En parallèle, le montage permet aussi de :
- Faire remonter les dividendes depuis la société d’exploitation vers la holding, dans un cadre fiscal avantageux (régime mère-fille : 5 % à réintégrer au résultat fiscal).
- Réduire progressivement la trésorerie dans la société d’exploitation, afin d’en optimiser la valorisation en cas de future vente.
- Transmettre la holding en démembrement (nue-propriété), en réduisant le coût fiscal de la donation si elle est anticipée.
Apporter puis vendre rapidement
Dans ce scénario, l’apport précède la cession de peu. L’objectif est de bénéficier du report d’imposition même en cas de vente imminente.
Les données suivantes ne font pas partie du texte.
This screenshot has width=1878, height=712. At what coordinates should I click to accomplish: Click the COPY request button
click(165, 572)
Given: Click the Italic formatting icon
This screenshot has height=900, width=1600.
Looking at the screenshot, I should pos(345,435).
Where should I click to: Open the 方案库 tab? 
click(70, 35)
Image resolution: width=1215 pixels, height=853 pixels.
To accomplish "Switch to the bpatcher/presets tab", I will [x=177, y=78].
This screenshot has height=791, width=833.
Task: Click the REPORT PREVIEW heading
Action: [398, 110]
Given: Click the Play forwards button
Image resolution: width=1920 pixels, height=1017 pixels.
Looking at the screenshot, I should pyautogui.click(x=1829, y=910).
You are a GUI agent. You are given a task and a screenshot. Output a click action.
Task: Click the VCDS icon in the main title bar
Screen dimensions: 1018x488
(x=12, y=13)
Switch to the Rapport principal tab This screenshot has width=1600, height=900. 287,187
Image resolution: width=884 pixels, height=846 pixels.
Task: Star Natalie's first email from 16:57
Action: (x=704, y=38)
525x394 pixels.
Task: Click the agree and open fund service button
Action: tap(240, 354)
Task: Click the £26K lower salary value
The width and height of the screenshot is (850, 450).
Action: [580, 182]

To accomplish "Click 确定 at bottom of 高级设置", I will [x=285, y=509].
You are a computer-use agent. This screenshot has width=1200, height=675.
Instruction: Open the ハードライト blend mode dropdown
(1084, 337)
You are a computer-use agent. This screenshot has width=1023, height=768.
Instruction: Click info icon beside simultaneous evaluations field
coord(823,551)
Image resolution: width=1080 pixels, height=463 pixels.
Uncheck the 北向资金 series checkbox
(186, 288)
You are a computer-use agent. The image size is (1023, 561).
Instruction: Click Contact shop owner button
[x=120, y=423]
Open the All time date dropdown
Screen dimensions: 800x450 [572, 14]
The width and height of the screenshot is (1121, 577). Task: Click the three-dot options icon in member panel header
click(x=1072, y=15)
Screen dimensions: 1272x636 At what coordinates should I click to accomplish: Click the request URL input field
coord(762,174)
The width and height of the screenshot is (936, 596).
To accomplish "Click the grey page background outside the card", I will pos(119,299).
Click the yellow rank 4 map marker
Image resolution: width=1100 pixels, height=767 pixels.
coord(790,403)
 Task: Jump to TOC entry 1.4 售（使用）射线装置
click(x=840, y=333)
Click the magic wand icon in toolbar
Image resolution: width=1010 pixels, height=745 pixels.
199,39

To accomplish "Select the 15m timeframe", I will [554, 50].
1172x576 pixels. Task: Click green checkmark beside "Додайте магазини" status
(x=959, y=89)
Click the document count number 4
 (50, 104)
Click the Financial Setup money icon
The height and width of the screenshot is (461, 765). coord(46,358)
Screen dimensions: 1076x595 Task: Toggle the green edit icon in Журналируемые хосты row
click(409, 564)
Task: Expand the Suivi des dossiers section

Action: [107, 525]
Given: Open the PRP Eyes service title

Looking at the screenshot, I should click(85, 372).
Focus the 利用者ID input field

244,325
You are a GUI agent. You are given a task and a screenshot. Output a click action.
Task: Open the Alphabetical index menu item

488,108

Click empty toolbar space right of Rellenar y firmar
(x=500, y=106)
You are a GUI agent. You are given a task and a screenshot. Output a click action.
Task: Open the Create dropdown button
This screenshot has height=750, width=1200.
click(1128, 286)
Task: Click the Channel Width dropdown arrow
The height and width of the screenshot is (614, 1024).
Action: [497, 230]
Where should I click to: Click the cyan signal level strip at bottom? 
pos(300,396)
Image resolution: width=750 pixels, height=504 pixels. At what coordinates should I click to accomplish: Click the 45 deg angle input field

Avantages de cette stratégie :
- La holding revend les titres à leur valeur d’apport : pas de plus-value constatée dans la holding, donc pas d’impôt à ce stade.
- L’imposition sur la plus-value initiale reste en report sous réserve du respect de toutes les conditions.
En revanche, cette solution impose un cadre contraignant, notamment :
- Obligation de réinvestir 60 % du produit de cession dans une activité éligible en respectant un délai de deux ans.
Enfin, cela peut aussi être l’occasion de transmettre la holding à ses enfants, en nue-propriété, afin d’optimiser les droits de mutation tout en se réservant le droit de percevoir les dividendes via l’usufruit.
Ce qu’il faut retenir
L’apport-cession (art. 150-0 B ter du CGI) est un dispositif fiscal permettant de différer l’impôt sur la plus-value lors de la vente d’une entreprise.
- Comment ça marche ? Vous transférez vos titres à une holding que vous contrôlez (souvent une SAS à l’IS). La plus-value est calculée mais non taxée immédiatement (report d’imposition). La holding peut ensuite vendre les titres sans impôt direct, sous conditions.
- Conditions principales: Vous devez contrôler la holding (majorité des droits). Si les titres sont vendus dans les 3 ans, 60 % des fonds doivent être réinvestis dans une activité économique (ex. : sociétés, actifs d’exploitation) dans les 2 ans. Après 3 ans sans cession des titres apportés, cette obligation disparaît.
- Fiscalité : La plus-value est taxée plus tard (PFU 30 % ou barème progressif) si vous cédez les titres de la holding, quittez la France, ou ne respectez pas d’autre conditions prévues par le législateur. Une donation des titres peut parfois exonérer la plus-value.
- Objectifs atteints : Différer voire annuler l’impôt pour optimiser une vente, organiser une transmission patrimoniale (ex. : donation à vos enfants).
En résumé : l’apport-cession est une stratégie efficace pour gérer la fiscalité d’une cession d’entreprise, mais elle demande une planification rigoureuse. Un conseil professionnel est recommandé pour l’appliquer correctement.